[Records for the task]

▼

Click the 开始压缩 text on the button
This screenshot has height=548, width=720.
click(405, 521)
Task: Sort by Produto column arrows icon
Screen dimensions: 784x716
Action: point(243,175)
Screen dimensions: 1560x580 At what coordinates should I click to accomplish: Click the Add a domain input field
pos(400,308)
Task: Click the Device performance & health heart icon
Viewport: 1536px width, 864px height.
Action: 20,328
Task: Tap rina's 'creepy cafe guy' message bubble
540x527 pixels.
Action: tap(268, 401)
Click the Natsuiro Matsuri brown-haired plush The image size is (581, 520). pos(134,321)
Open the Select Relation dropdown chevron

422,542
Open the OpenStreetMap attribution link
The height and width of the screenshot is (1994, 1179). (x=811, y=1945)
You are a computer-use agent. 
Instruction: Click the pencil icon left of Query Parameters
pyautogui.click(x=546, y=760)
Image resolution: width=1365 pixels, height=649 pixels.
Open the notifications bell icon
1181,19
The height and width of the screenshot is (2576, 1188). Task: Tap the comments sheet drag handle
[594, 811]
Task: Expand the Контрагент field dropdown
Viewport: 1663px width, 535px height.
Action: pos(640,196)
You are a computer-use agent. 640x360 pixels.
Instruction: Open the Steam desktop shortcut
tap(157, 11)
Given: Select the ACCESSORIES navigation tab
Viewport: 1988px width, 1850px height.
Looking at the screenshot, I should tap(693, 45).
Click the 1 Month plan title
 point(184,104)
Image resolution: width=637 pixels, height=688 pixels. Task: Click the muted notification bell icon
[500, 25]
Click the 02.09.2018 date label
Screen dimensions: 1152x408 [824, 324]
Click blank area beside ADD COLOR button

▲

[Task requirements] From the line containing "Image resolution: width=637" through the final line of the listing above, retype every line exactly; leave out everything else.

[Exercise result]
Image resolution: width=637 pixels, height=688 pixels. Task: Click the muted notification bell icon
[500, 25]
Click the 02.09.2018 date label
Screen dimensions: 1152x408 [824, 324]
Click blank area beside ADD COLOR button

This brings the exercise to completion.